Pressure eased on Greek leaders overnight, with pledged support from fellow EU leaders easing pressure on the country's ailing sovereign bonds - although the EU is still stopping short of offering immediate help.
The yield on 10-year Greek bonds fell to 5.912 percent at 1700 GMT compared to 6.004 percent at the same time on Wednesday. Bond prices and yield move in opposite directions.
No concrete measures from EU
While the European Union signalled it would use "determined" measures to defend its core, 16-nation eurozone, the stance was, however, not enough to prevent both the currency and European stocks from falling.
EU president Herman Van Rompuy, chairing his first summit, said an expression of "crystal clear political will" had been set down, one that translates into monthly policing by Brussels of Greece's deficit reduction.
"The Greek government believes they do not need financial support," insisted European Commission chief Jose Manuel Barroso, who urged an end to "speculation" about bailout "scenarios that are so far not present".

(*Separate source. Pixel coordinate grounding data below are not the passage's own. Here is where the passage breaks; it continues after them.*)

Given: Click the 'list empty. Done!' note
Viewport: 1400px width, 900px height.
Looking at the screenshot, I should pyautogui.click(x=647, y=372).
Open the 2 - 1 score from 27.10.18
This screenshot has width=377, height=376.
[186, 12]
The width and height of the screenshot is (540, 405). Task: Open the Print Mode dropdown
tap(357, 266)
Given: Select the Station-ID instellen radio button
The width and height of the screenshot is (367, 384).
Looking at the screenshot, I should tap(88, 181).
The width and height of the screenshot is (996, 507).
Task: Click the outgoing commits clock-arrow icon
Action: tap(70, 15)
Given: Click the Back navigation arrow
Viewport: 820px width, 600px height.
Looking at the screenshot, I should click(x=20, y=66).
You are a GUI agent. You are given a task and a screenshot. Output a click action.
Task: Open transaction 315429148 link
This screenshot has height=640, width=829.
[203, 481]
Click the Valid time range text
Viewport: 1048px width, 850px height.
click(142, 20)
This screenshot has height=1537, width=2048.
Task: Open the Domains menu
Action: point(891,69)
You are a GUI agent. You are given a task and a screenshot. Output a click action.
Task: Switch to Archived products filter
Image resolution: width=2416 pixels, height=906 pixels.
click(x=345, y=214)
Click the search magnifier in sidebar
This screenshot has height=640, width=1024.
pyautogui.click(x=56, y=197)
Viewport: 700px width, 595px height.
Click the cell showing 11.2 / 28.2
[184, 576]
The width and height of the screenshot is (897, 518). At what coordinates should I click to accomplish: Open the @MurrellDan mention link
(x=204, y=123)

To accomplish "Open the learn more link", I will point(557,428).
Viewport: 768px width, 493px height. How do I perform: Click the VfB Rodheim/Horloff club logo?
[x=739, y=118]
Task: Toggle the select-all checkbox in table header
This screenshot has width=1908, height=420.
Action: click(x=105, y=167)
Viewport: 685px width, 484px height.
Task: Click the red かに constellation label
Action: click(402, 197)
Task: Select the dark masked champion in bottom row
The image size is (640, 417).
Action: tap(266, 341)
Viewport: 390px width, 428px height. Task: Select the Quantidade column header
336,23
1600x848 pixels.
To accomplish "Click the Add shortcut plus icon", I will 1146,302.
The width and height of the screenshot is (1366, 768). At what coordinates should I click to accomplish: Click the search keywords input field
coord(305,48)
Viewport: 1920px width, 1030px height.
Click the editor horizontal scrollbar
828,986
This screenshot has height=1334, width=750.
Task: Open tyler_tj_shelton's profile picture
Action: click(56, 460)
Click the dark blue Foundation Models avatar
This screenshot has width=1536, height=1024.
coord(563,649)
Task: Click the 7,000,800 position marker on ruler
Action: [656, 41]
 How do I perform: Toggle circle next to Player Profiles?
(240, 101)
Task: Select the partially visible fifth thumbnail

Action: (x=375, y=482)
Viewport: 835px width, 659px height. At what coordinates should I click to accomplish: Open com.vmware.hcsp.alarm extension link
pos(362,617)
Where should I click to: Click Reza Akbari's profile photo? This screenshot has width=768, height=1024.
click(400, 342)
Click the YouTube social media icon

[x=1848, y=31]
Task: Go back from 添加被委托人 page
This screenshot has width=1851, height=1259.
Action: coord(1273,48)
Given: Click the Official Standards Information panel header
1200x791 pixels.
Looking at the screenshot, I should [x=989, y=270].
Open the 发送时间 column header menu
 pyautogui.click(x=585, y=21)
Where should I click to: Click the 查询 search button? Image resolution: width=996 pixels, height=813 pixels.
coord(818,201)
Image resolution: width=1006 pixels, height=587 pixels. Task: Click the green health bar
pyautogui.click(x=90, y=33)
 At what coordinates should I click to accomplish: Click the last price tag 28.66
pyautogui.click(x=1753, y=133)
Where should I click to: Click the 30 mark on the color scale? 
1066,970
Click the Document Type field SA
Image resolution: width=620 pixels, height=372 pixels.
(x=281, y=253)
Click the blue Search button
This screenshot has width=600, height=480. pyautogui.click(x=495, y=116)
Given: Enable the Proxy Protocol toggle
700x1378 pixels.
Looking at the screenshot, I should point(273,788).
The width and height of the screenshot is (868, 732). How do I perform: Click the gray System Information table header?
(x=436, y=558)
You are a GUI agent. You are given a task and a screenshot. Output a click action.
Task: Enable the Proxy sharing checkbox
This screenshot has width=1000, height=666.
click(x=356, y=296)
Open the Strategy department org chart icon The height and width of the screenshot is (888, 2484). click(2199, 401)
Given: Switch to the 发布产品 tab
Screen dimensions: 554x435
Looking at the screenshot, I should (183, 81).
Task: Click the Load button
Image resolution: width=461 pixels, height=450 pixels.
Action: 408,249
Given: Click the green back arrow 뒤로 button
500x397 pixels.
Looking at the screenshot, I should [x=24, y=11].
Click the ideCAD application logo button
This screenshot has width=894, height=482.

Van Rompuy also said that coming through with hard cash "is not necessary today", after a deal brokered between German Chancellor Angela Merkel, French President Nicolas Sarkozy and Greek Prime Minister George Papandreou.
"Euro area member states will take determined and coordinated action if needed to safeguard the financial stability in the euro area as a whole," the 27 EU heads of state and government said in an agreed declaration.
Papandreou, who had appealed beforehand for "psychological" and "political" support from his peers, said firm backing from Brussels was a clear warning to market speculators.
Of the monthly monitoring from Brussels, Papandreou admitted a loss of credibility on markets means "the best answer" Athens can give traders is "transparency".
But he alluded to fears of deepening social unrest after a series of strikes by adding: "We will try to protect the weakest people in Greece. They are not guilty for this international crisis."
Greece, Portugal, Ireland, Italy and Spain have all triggered nerves on markets that were seeking strong signals to avert growing fears that the debt contagion could spread further.
But the news from Brussels was met with "a measure of indifference", said Patrick O'Hare at Briefing.com.
In afternoon trading the euro fell to $US1.3644, from $US1.3732 late in New York on Wednesday. While the stock exchange in London was narrowly up, Paris and Frankfurt were both down.
Greece to take further action
Greece has promised to do "whatever is necessary, including additional measures" to meet its targets, Van Rompuy said.
To begin with, it will have to reduce its public deficit this year by four percentage points from the current 12.7 per cent, which is more than four times the limit laid down by Brussels.
The inspections by commission and European Central Bank officials will begin in March, and will also "draw on the expertise of the International Monetary Fund," Van Rompuy said.
"I appreciate the commitment made by Eurogroup members to coordinate eventual action if necessary to safeguard the financial stability of the eurozone," said ECB chief Jean Claude Trichet.
The IMF also welcomed what it said were "important new steps in response to the challenges" Greece faces.
The prospect of a default has stalked markets for weeks, with the cost of borrowing shooting through the roof for Athens, but Luxembourg premier Jean-Claude Juncker insisted such an outcome "need not be envisaged".
Juncker said the "fine details" of precise financial instruments with which to help Greece out of the morass have still to be polished, but said aid would be "coordinated" at national level, essentially via loans and guarantees, and ruled out the creation of new eurobonds.
Merkel said the bloc was "not going to leave Greece on its own", but warned: "Rules are rules and the rules must also be respected."
Prime Minister Gordon Brown of Britain, which has promoted an IMF bailout solution, said it is "up to the euro area" to sort out the Greek crisis, where public debt is estimated at about 300 billion euros ($A471 billion).
Finance ministers from the euro countries meet in Brussels on Monday to refine strategies for dealing with the crisis, which has sent the euro sliding against the dollar over recent months.